Las protestas sociales de Chile, se están repitiendo por toda Latinoamérica, por todo el mundo, pero se minimizan, se silencian, se les quita importancia. Con su sesgada información han modelado una sociedad de temerosos ciudadanos a los que robaron el estado de bienestar y que se han adaptado a levantarse cada mañana a trabajar por míseros sueldos, a pagar los servicios básicos a precio de oro, a claudicar ante el poder invisible de las multinacionales. Sus gritos son silenciados, o ninguneados, en los medios de comunicación para que no se extiendan por el mundo, para que no se contagie la dignidad, el honor, la necesidad de luchar unidos por la libertad, por la justicia social, por los derechos humanos. Consiguieron dividirnos, que no tengamos las agallas, el valor, la fuerza para unirnos, para morir en el intento.
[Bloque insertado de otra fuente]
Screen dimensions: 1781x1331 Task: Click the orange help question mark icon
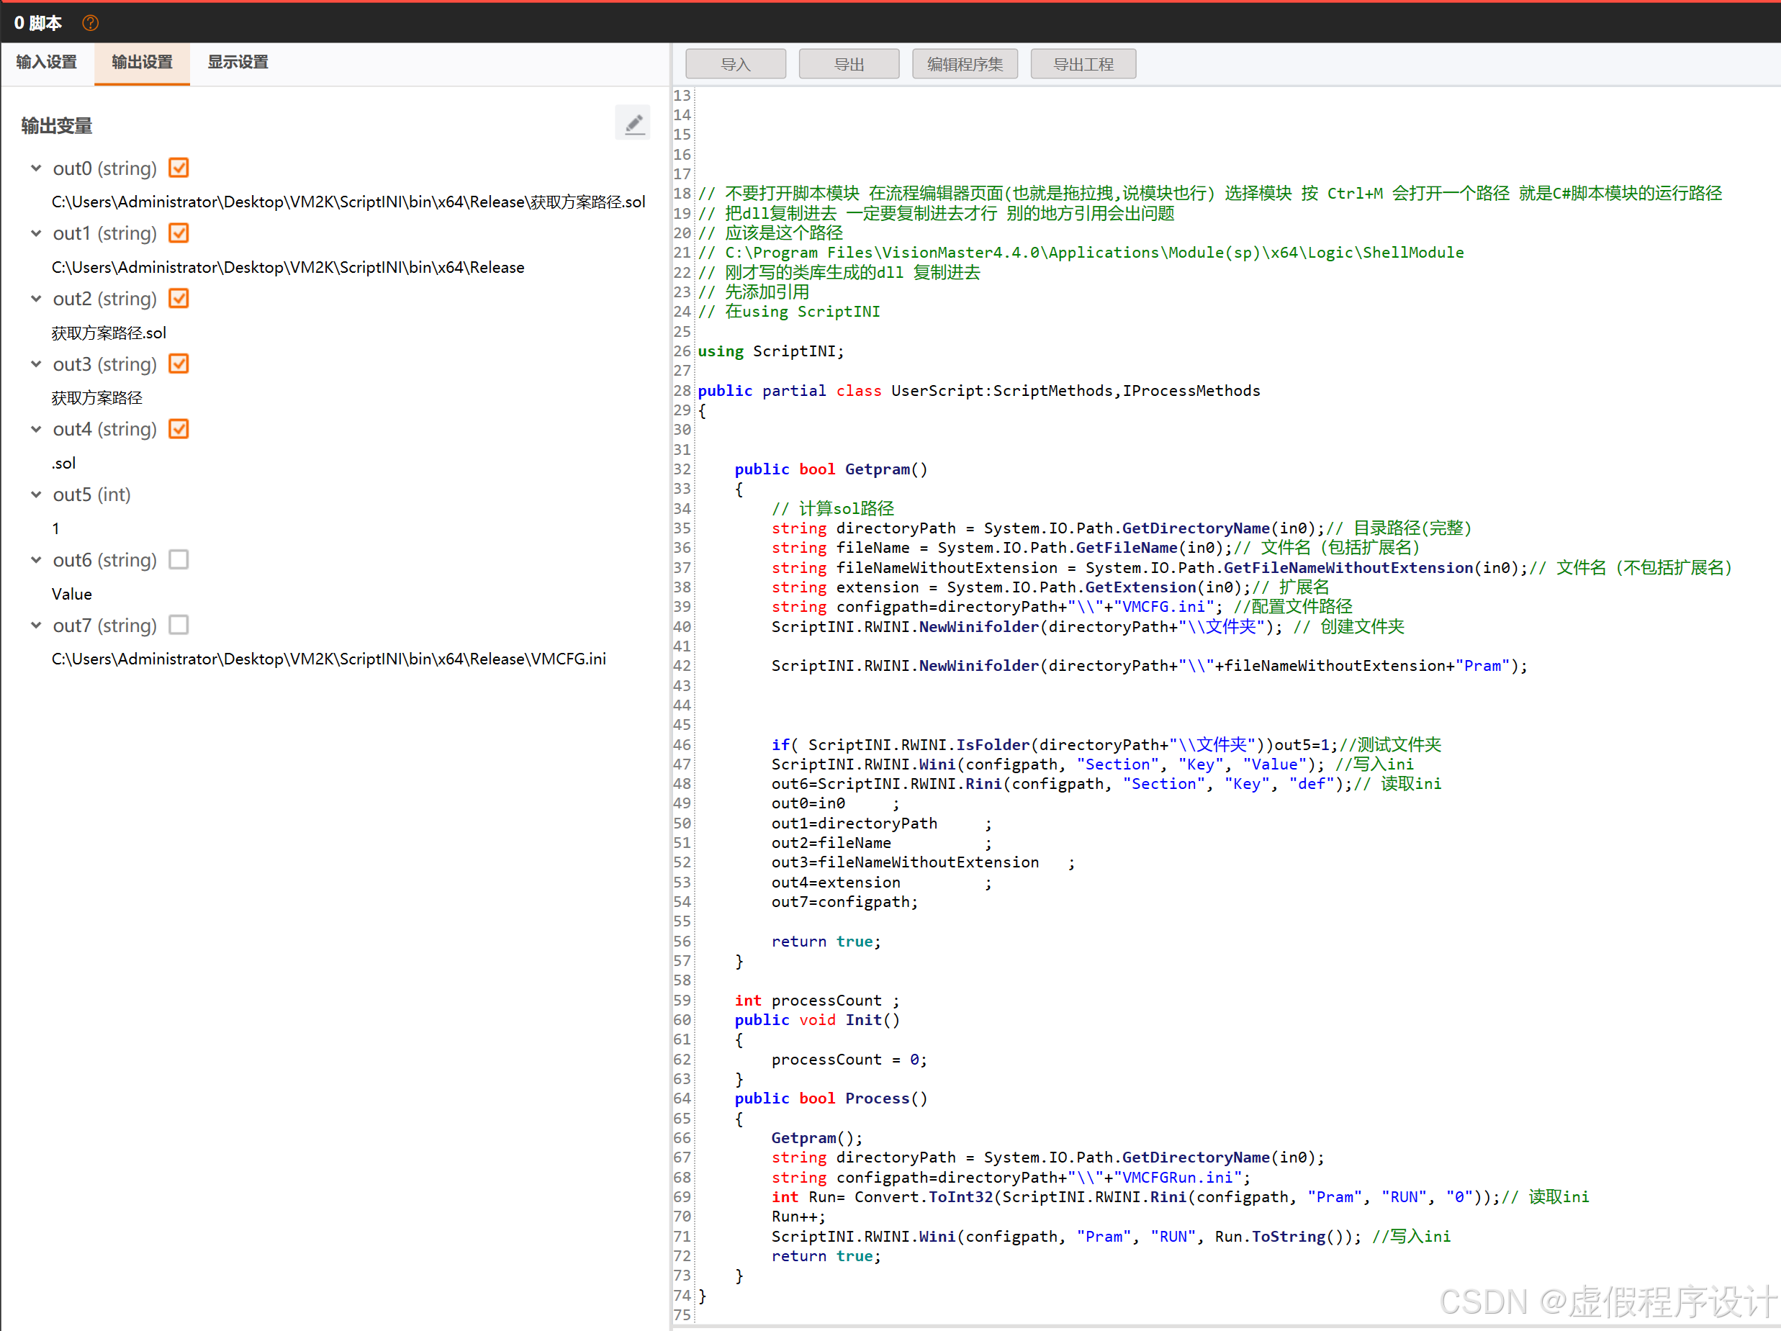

Somos marionetas, esclavos, del mismo sistema que los tiraniza a ellos. Somos los pobres, los débiles, los marginados, los números con los que juegan para cuadrar sus cajas, para llenar las bolsas que reparten en sus despachos.
En las calles de Chile están los campesinos a los que le venden semillas cada año y a los que le compran los productos a precios irrisorios, los maestros que defienden la educación pública, las mujeres que gritan por las desigualdades de género, los pueblos indígenas, los taxistas, los jubilados que pelean por las pensiones, los jóvenes a los que le niegan el futuro, los que exigen justicia climática, los que siempre se callaron pero que ya están cansados de hacerlo, los médicos que suplican una sanidad para todos, los que claman por el robo sistemático de los recursos naturales… Todos en el mundo tenemos el mismo problema, un sistema violento que nos enfrenta a los más débiles para que no se nos pase por la cabeza enfrentarnos a ellos.
Ojalá el fuego que arrasa sus bosque se apague, pero el de sus calles no deberíamos permitir que se extinga o el frio nos matará a todos.